鲁涵说:“翼王跋扈自恣,近年来不臣之心越发不加掩饰,第二种可能,极其像他的作风。”
“大人的意思是?”
“我身为朝廷边疆大吏,肩负的是整个鸣月塔的安宁,不能被个人的恩怨所影响。”鲁涵说,“如果此事确是翼王所为,他必定会派探子来边境刺探,候我出兵。你命边关将士停止休养,加强戒备,若是发现翼州探子,务必要将他拿下。”
“卑职领命。”
“扶我起来,我要上书一封,将此事禀报皇帝。”
数日后,鸣月塔边境将士果然捉到一名翼州探子,但在他们拷问他之前,探子便服毒自尽了。
鲁涵本想等到皇帝圣谕再做定夺,没想到在得到批复之前,翼州军队先动。
鸣月塔都护府察觉的时候,翼州二十万大军已开到两州边境。
鲁涵因为身体持续恶化,无法继续主持鸣月塔军政,由副都护梁预主持大局,召军中将士紧急军议。
……
城中的风波,已然吹到溪蓬草甸。
比起有军队护卫的城镇,马场在战争面前犹如一片孤舟,只要有浪袭来,必定没顶。
马场中人心惶惶,畏惧随时都可能开始的战争。就连李管事都不再前来马场盯梢,其他下人更是敷衍了事,一有风吹草动就想拔腿逃跑。
在众人都失去平常心的时候,荔知一如既往,仿佛丝毫不为战争的阴影所笼罩。在她的影响下,荔家两兄妹和嘉穗都显得格外淡定。
龙眼已经可以随着母亲一起在马场上驰骋,它骨骼粗壮,眼神明亮,想来长成后又是一匹不可多得的良马。
荔知靠在围栏上,看着龙眼和母亲一起在场中嬉戏,嘉穗在身后追着,要给小马驹洗澡擦身。荔象升正在教荔慈恩骑马,黑火在不远处观望。
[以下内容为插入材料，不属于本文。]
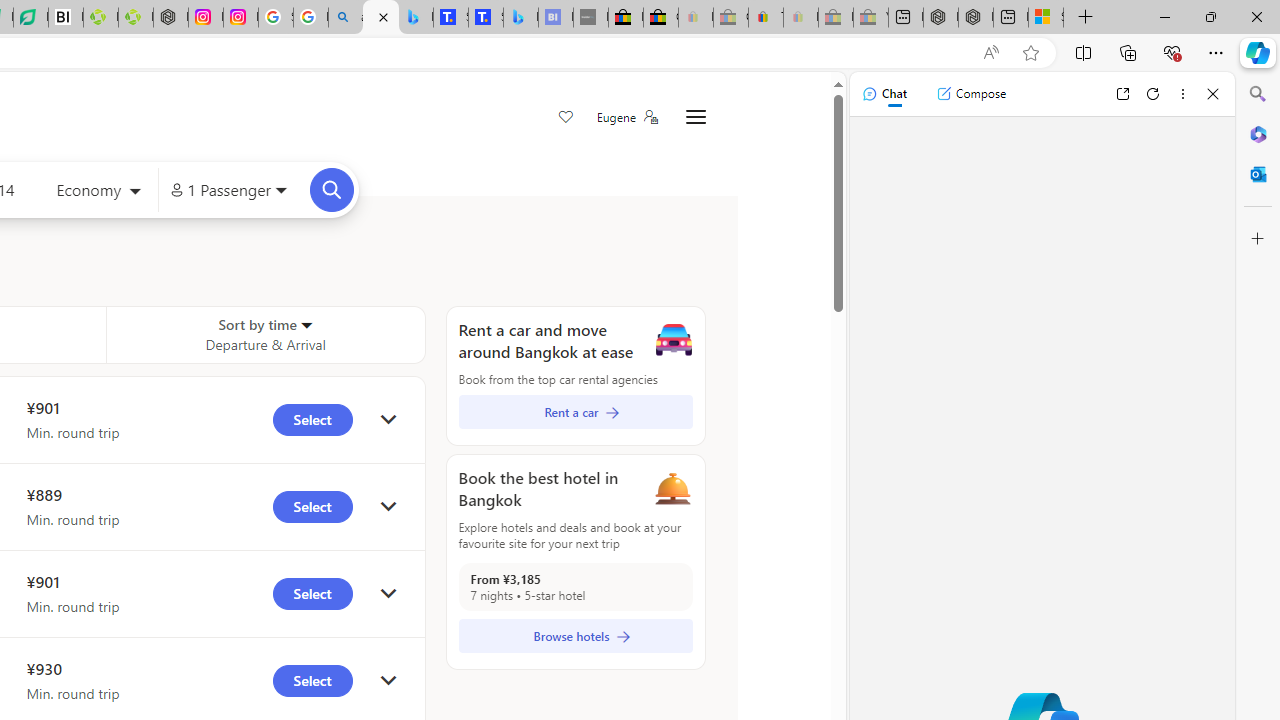 This screenshot has width=1280, height=720. Describe the element at coordinates (65, 17) in the screenshot. I see `'Nvidia va a poner a prueba la paciencia de los inversores'` at that location.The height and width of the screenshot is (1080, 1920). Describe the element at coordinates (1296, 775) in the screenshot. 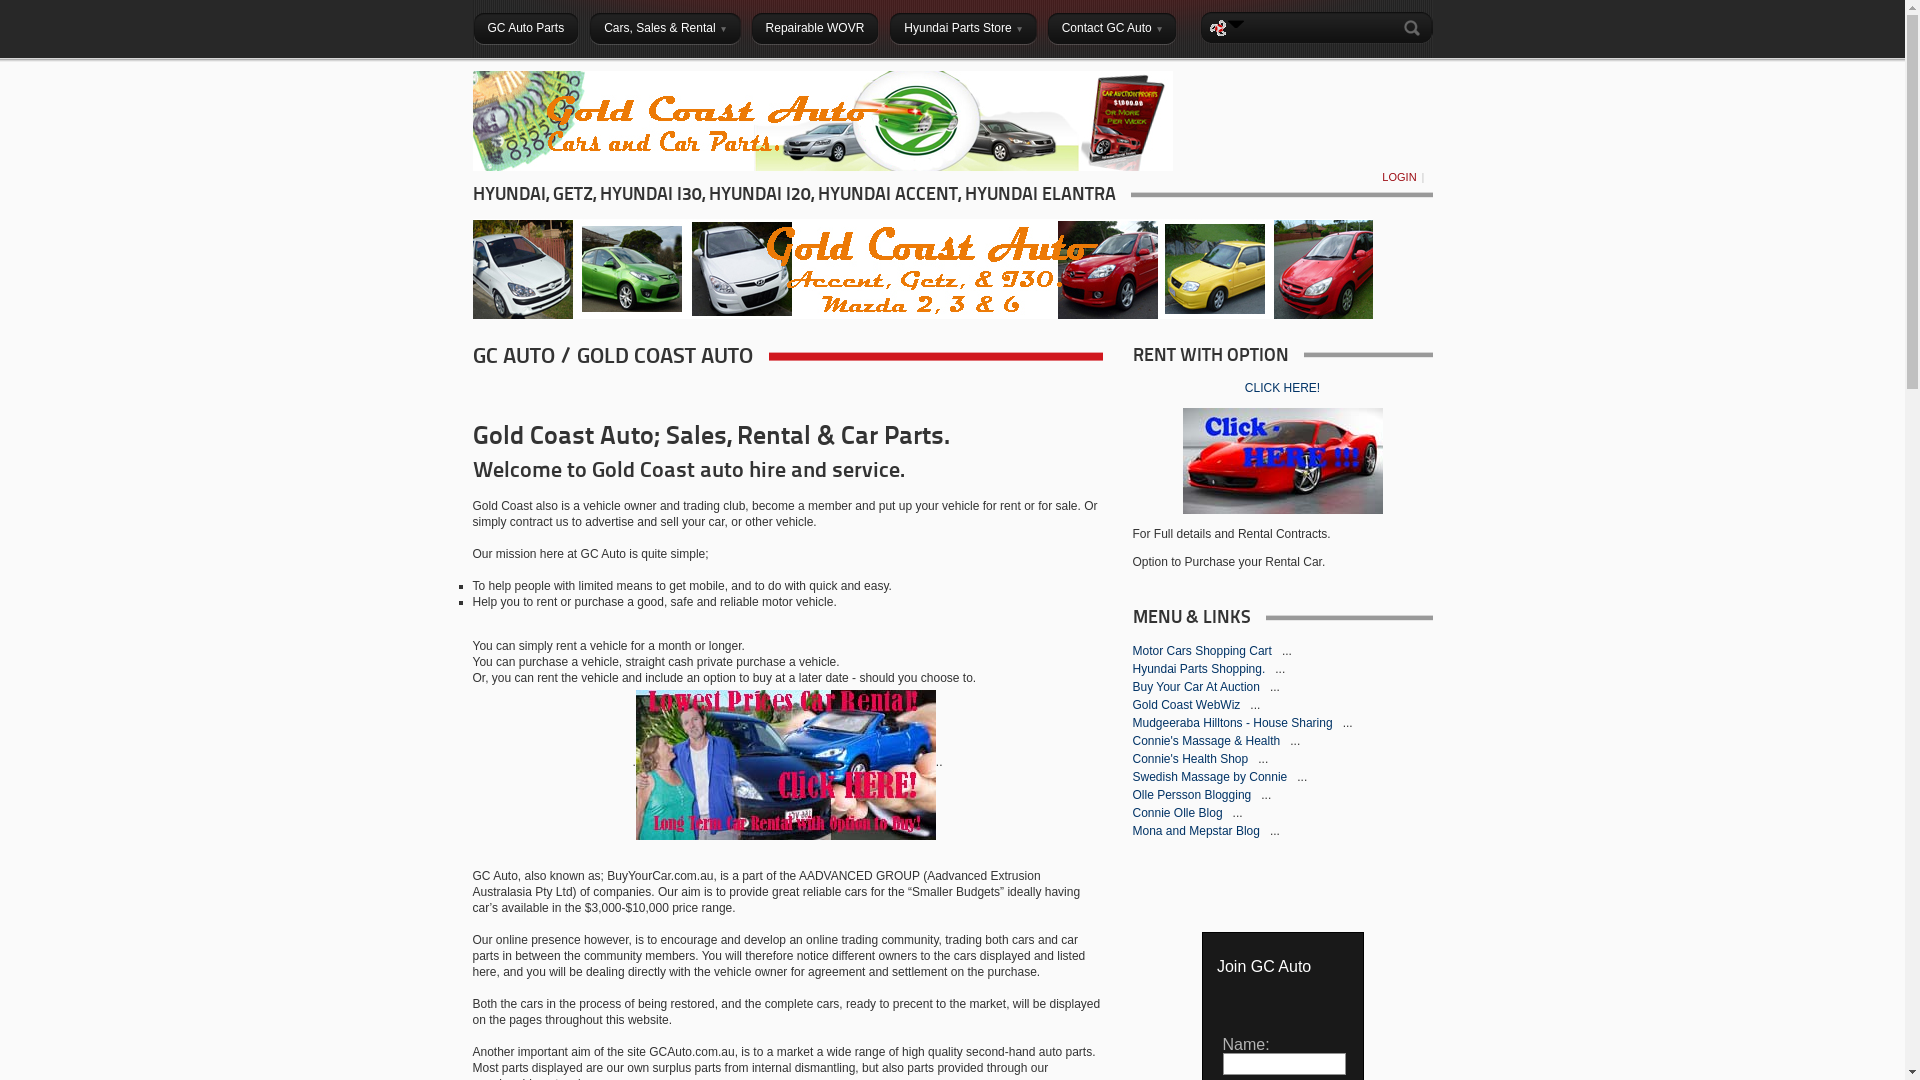

I see `'...'` at that location.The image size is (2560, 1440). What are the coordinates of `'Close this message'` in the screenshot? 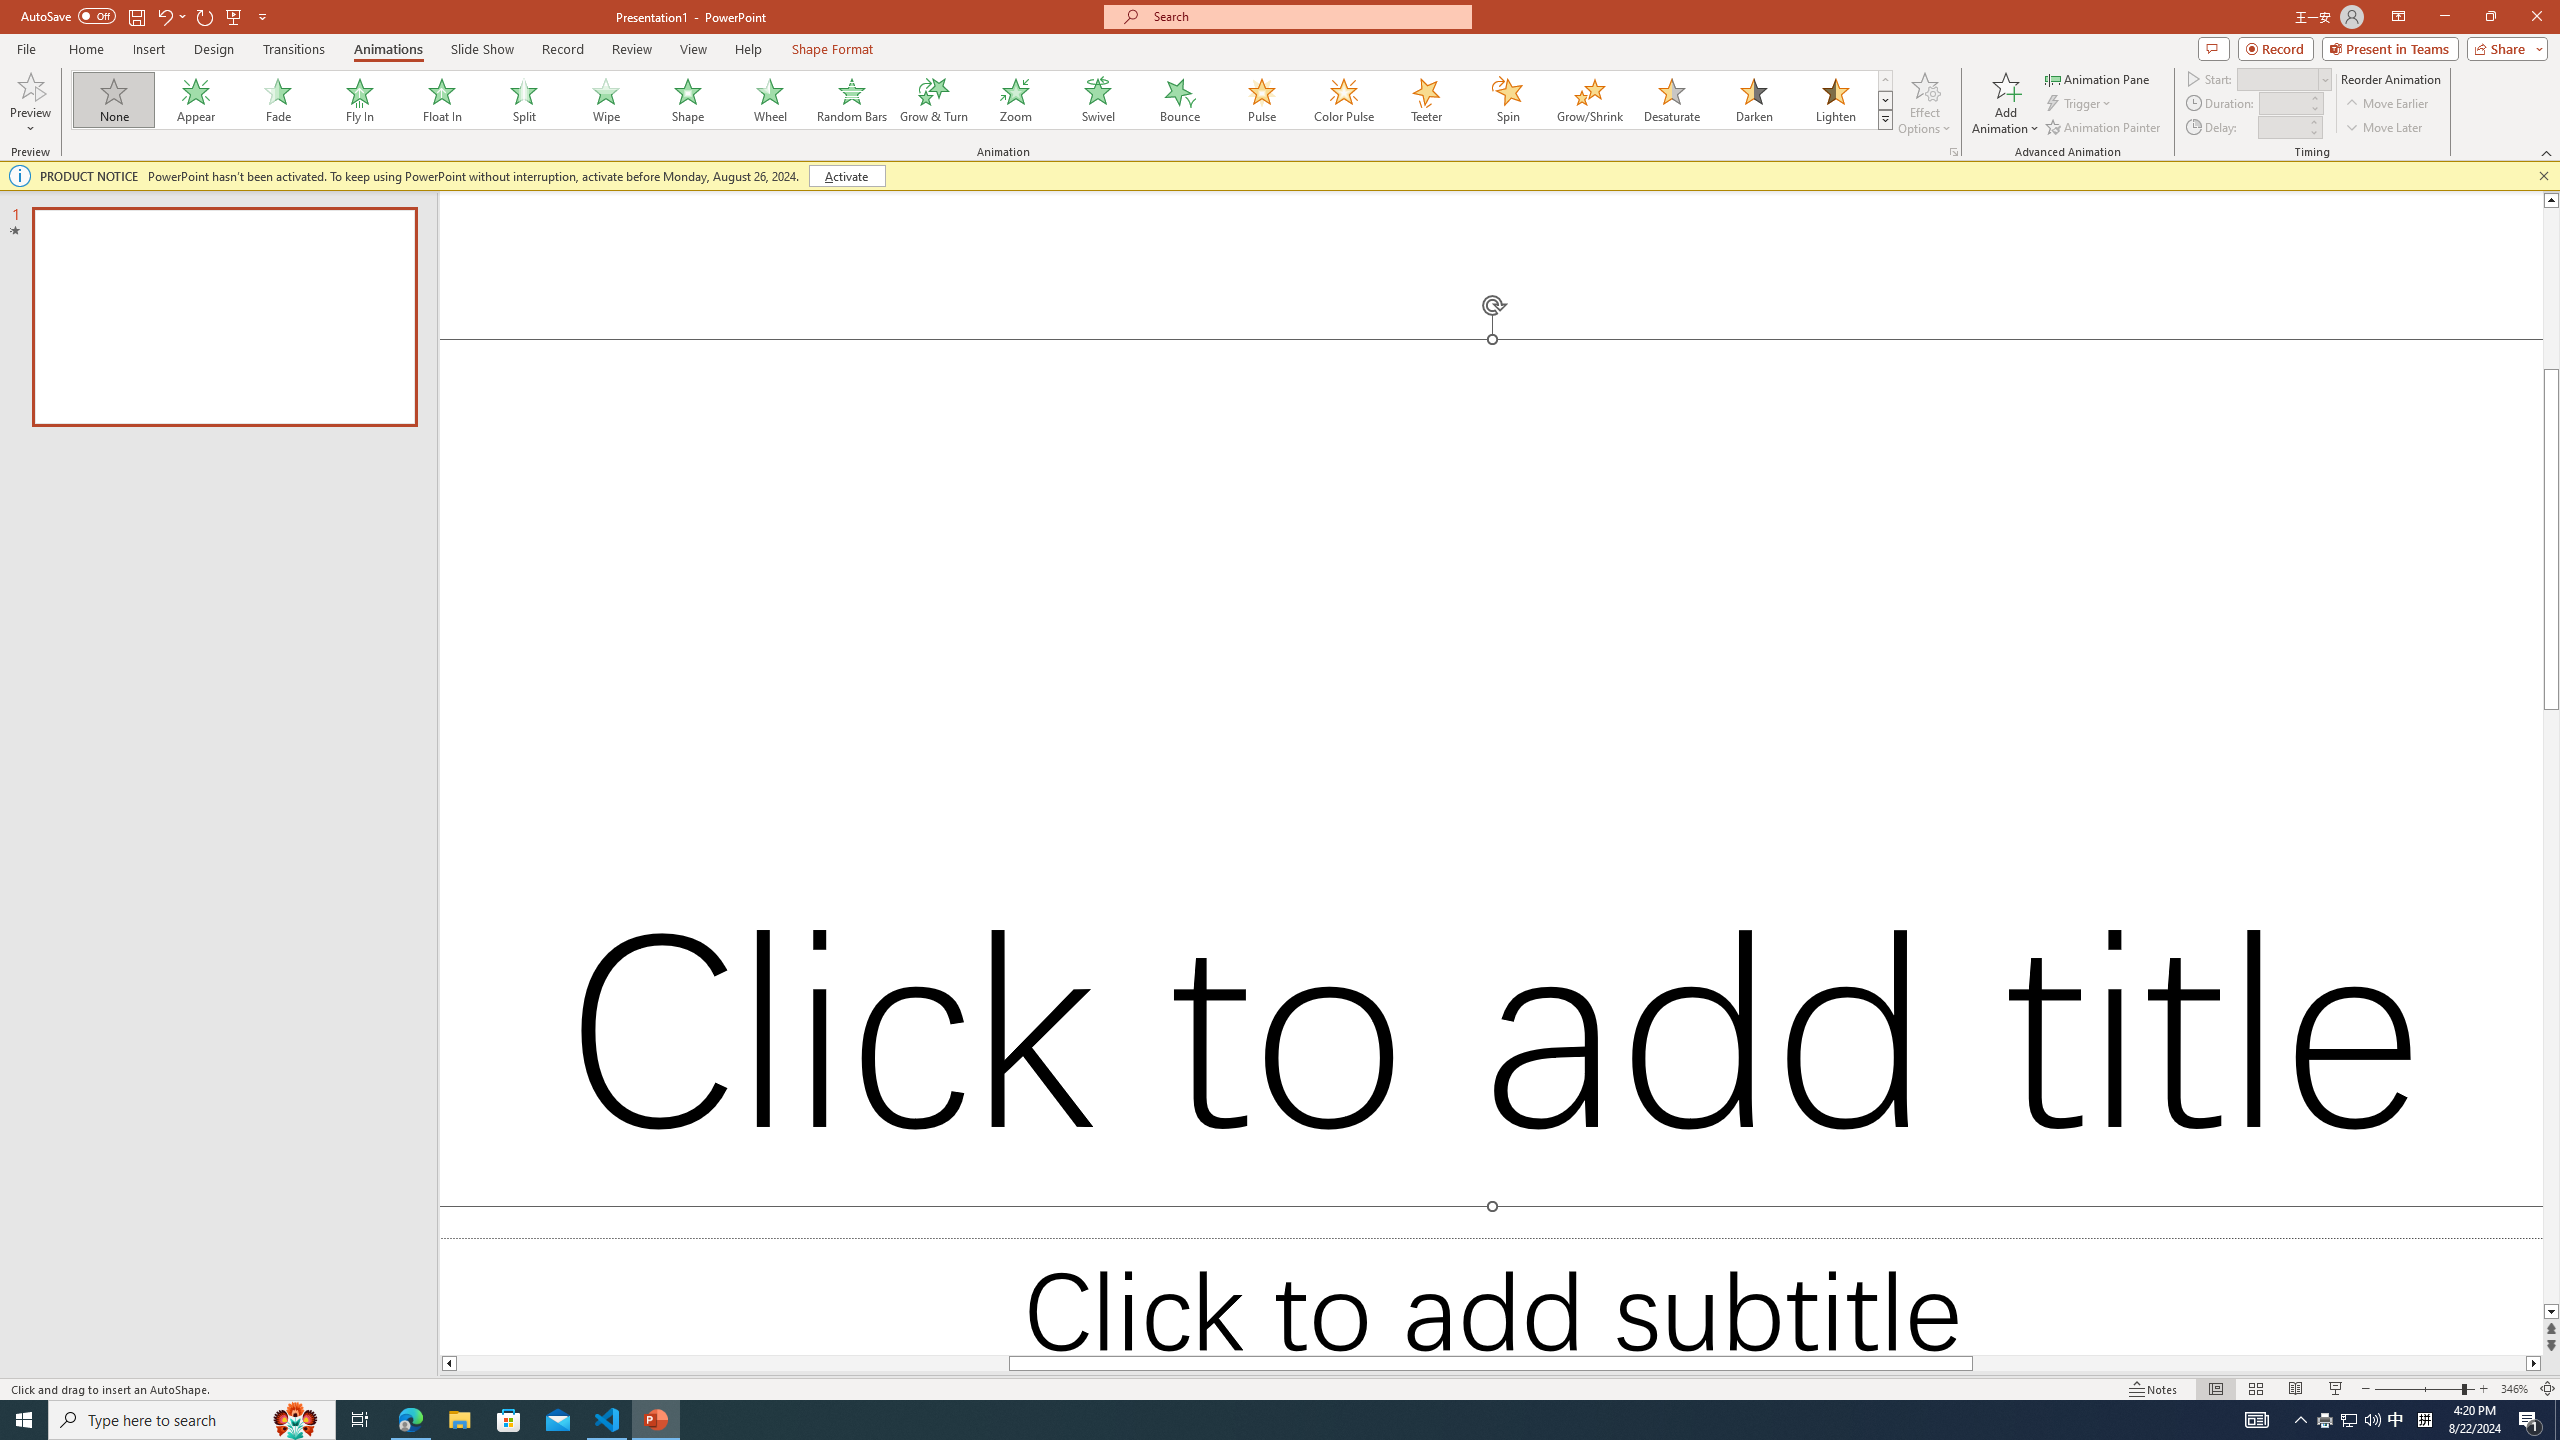 It's located at (2543, 175).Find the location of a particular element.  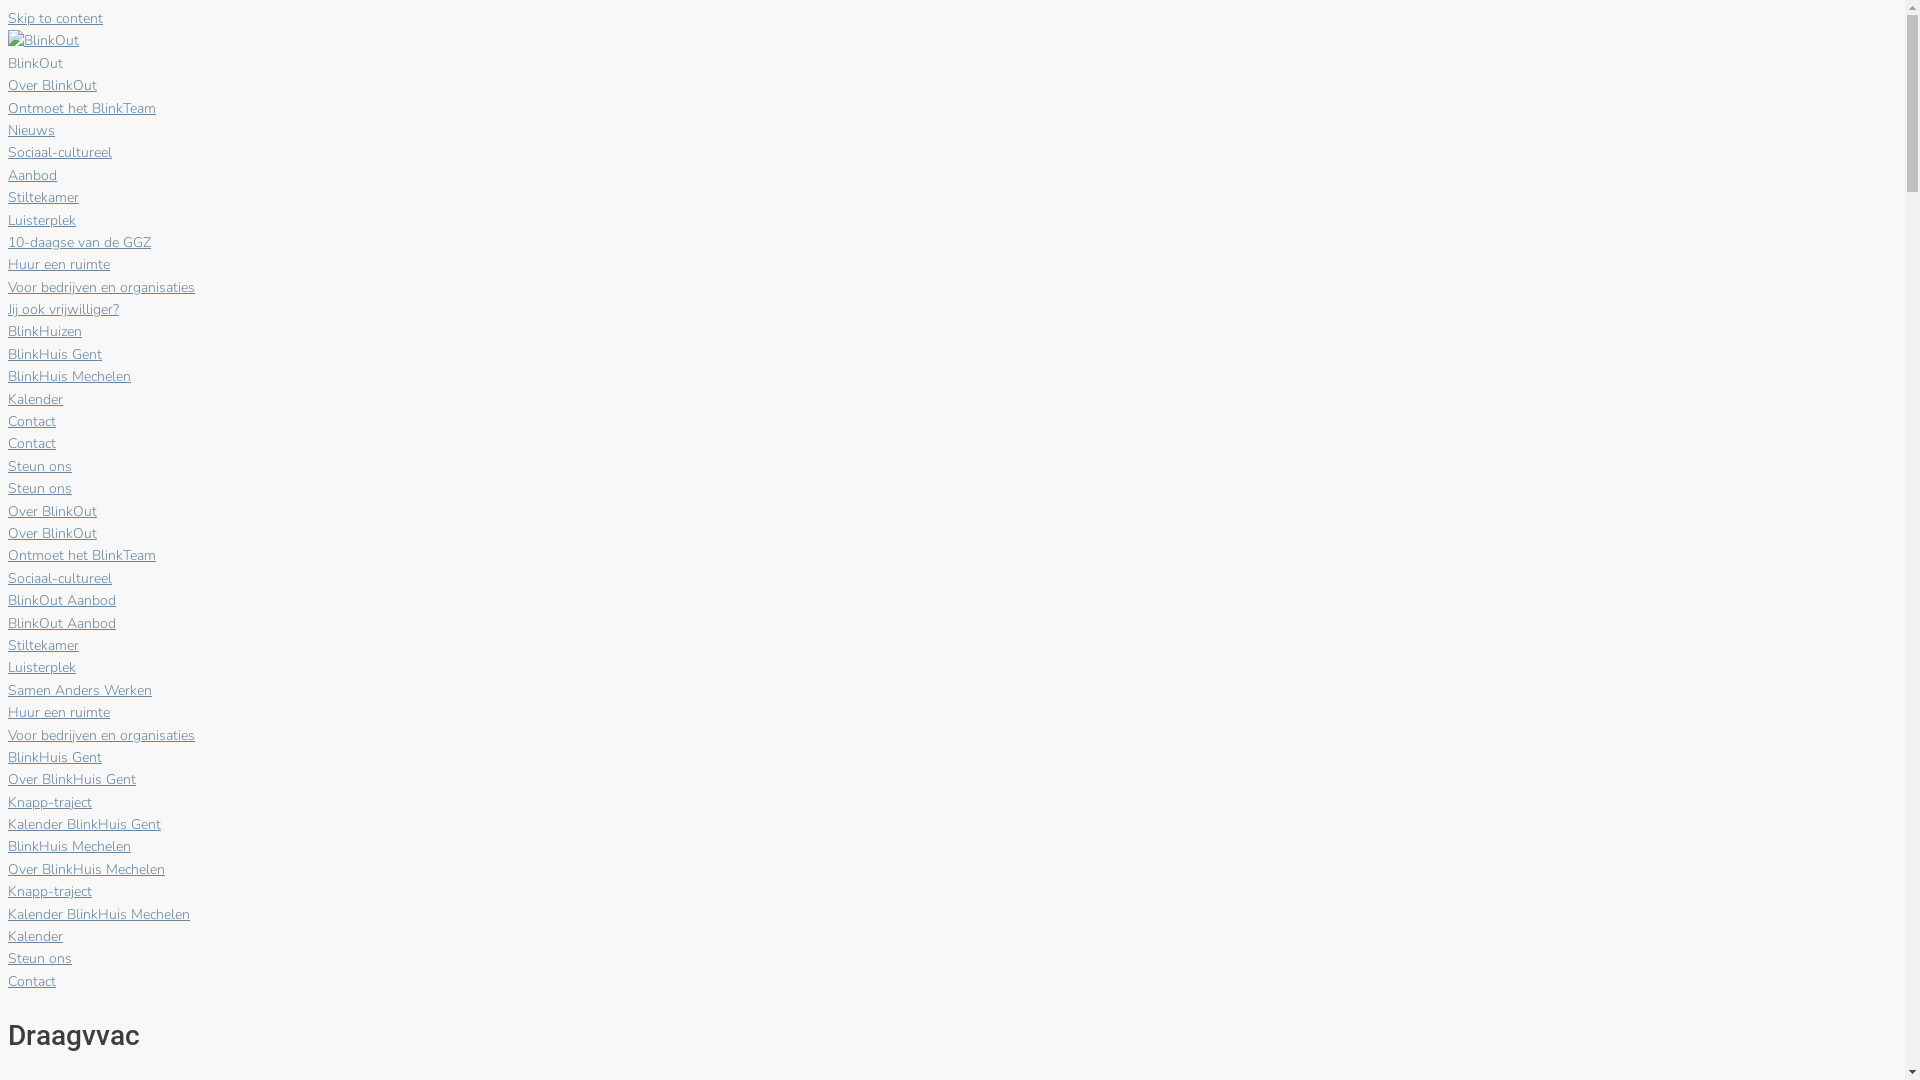

'Nieuws' is located at coordinates (31, 130).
几人都已下值,只是因为接替的下人迟迟不来,所以他们还在马场里逗留。
不知什么时候,她身边多出一人。
谢兰胥的阴影投在她的身上。
她没有看他,举目凝望着金红余晖下的家人身影。暖洋洋的风吹拂在二人身上,鼓动他们的影子彼此融合。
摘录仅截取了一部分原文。